A typical Kewti composition consists of unison melodies and improvisational

sections. An example is Addis Abbaba (Fryer). The meter used throughout is 7/8
but this is disguised considerably by the placement of the three quaver grouping.
The refrain consisting of four bars is grouped:

|3 2 2 | 2 3 2 | 2 2 3 | 3 2 2 |

This displacement of the three quaver group creates an ambiguity in the meter
but the unifying link is the underlying 7/8.

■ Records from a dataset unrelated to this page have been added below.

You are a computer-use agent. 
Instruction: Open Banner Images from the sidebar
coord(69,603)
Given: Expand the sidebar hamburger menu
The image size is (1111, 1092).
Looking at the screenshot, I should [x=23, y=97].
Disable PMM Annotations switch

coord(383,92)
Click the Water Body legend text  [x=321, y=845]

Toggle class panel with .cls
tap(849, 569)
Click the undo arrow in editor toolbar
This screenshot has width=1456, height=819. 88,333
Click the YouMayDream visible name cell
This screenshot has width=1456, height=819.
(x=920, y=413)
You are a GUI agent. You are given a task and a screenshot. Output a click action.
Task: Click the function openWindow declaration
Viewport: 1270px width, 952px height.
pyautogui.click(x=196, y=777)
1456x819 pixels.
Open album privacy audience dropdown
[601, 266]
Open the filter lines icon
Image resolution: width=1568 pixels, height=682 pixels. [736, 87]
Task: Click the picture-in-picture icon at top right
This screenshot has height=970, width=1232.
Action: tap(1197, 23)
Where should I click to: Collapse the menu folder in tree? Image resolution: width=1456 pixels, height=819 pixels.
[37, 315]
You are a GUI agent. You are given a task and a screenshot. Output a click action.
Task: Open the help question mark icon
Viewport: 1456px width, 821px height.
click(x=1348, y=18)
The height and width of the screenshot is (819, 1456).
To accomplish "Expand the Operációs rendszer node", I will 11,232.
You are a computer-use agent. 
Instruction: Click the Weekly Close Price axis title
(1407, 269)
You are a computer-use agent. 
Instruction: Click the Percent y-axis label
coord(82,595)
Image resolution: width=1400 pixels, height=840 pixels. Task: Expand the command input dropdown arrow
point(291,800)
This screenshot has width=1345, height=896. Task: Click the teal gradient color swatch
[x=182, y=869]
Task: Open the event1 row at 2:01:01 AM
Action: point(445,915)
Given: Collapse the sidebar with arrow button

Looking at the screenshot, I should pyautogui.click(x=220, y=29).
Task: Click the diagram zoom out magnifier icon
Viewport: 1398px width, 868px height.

Addis Abbaba begins with the refrain, then alternates five melodic strands of
different lengths. Following this there is an improvisational section where the
melodic instruments take turns improvising on the mode, accompanied by the
drummer and non-soloist using the refrain as an ostinato, essentially using the
traditional Jazz format of Head Solos Head. The restatement of the melody omits
the refrain and the melodic sections are played consecutively.

The ensemble Kewti has proven to be a successful vehicle for its members.
Allowing them to explore microtonal music, through composition and
improvisation. The use of trombone and fretless guitar is well suited to the
microtonal world as both instruments have great flexibility of pitch. The cultural
influences underpinning Kewti range from Africa to Indonesia via the Middle
East. These cultures provide ongoing inspiration both on a spirtual and musical
level. The use of poly and cross rhythms creates excitement and tension within
the music. Through its short career Kewti has created an exciting amalgam of
diverse influences. The highly dynamic and virtuoso performances have been
extremely well received by the public and peers alike.